Both were already playing to a higher standard, usually because they were better than, or didn’t like, the standard rules.

It could be any game, including sports like AFL, or a boardgame like Monopoly, both of which seem to get constant updates.

But, yes, obviously, today I’m talking about financial services. The whole lot.

The Royal Commission’s cyclonic wrath has already cleared the way for dramatic changes to the rules by which banks, insurers, super funds and platforms, mortgage brokers and financial advisers must “play” the game of financial services.

There will be a raft of legislative change coming out of Canberra. Not even the industry is arguing this is a bad thing.

More reputations have been damaged, destroyed or blown to smithereens than probably any other inquiry, of any sort, in Australia to precede it.

The greedy, the shonks, the bare-faced liars, the thieves and the unscrupulous. However, not all individuals who should be outed are going to be. It will be up to organisations who want to fight at the new level to make sure its people and culture are clean.

The point is this: It doesn’t matter what industry, the bottom end could always do with a clean out.

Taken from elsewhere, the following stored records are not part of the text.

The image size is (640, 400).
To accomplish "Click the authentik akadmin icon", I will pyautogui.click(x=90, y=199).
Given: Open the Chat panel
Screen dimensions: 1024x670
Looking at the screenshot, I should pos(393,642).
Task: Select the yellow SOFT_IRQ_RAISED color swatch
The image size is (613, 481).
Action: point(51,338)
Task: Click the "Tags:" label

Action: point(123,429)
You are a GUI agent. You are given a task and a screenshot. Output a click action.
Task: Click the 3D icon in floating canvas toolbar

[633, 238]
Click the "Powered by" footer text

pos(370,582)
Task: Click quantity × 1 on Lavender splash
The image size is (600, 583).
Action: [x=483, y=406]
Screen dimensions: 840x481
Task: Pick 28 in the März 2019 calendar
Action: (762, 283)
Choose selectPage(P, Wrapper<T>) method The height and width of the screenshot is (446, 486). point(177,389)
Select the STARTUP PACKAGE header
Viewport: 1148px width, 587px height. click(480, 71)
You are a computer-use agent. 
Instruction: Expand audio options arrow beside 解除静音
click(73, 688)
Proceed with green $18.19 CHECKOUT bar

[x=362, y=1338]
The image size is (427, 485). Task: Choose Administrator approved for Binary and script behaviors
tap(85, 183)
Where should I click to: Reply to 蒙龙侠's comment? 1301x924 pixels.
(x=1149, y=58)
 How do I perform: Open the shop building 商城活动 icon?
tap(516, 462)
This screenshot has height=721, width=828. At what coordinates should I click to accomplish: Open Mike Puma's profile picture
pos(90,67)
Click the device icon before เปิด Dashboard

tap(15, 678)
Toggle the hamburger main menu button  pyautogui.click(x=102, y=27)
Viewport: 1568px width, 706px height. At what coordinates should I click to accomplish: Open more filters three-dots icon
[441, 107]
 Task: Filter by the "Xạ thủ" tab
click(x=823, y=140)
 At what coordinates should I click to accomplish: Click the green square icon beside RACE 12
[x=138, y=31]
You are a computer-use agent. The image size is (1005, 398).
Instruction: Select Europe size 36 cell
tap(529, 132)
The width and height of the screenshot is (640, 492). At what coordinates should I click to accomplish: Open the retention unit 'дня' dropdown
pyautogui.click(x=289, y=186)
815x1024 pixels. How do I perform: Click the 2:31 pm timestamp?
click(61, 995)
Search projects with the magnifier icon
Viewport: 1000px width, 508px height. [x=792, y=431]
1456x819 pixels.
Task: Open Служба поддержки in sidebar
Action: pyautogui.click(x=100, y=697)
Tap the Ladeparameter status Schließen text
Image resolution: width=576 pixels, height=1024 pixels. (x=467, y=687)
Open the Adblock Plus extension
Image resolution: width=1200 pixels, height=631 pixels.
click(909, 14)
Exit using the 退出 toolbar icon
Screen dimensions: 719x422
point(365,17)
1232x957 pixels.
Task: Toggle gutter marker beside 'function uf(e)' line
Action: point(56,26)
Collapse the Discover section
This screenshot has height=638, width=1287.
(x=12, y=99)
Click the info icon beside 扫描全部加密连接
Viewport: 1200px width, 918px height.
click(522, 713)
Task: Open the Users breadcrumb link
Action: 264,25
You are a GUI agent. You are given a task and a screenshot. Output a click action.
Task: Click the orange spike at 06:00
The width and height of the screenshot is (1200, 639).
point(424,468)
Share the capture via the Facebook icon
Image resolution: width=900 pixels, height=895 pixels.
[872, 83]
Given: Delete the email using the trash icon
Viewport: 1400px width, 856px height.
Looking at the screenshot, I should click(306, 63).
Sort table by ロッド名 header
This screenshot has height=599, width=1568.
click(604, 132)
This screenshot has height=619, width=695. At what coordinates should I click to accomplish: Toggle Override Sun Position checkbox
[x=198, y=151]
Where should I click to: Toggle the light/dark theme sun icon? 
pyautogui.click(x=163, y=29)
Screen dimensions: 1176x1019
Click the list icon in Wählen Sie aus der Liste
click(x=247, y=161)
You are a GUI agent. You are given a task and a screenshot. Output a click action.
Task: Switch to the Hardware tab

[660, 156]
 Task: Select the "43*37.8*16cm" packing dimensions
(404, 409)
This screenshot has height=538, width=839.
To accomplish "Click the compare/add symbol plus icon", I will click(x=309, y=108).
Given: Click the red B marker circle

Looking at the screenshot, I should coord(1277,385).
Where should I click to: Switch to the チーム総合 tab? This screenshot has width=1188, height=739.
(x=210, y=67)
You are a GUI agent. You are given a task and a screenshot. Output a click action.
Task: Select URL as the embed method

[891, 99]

Police, teachers, doctors, clergy, builders, public servants, bankers, lawyers, accountants, journalists, administrators. The bad eggs of each profession are constantly in the news, in the courts, sullying their industry.

Every industry would be dramatically improved by a semi-regular sweep-out of the bottom 10-20 per cent of the people in it.

It’s the pareto principle – the 80/20 rule. It means that 80 per cent of effects come from 20 per cent of the causes.

With a positive spin, 80 per cent of the profits of any industry come from 20 per cent of the clients.

On the negative, 80 per cent of the complaints in any industry come from the bottom 20 per cent.

Every single industry could be improved.

Including financial services. So, as consumers, what do you do? You try to find people to work with who are operating in the top half of their profession.

There is no fool-proof way of doing this. But a good start is referral and reputation.

Your colleagues, friends and family are likely to refer you to someone who they believe has done a good job for them, or who would do a good job for you.

And reputations … well, they’re priceless. Professionals live and die by them. You can’t survive long on your own without them.

The Royal Commission’s findings will lead to new regulations, or even a disbanding, of what’s known as “vertical integration”. This is where the bigger players in the market own the products (investment and super platforms, managed funds, insurance) and the distribution network (financial advisers) that sell those products for them.

The argument is that it’s far harder to get quality advice from an adviser who is “owned” by a product maker, whose products they are effectively the sales force for.

It doesn’t mean that there aren’t good advisers in the major institutions. There are many. And it doesn’t mean that all advisers who operate from smaller, boutique firms are all great. They’re not.

There will be a cleansing of the industry. Laws are going to change. The reputations of some pretty big institutions, and some smaller ones, have been cut to shreds.

But there are quality advisers out there, who have always operated at a higher standard. Find them.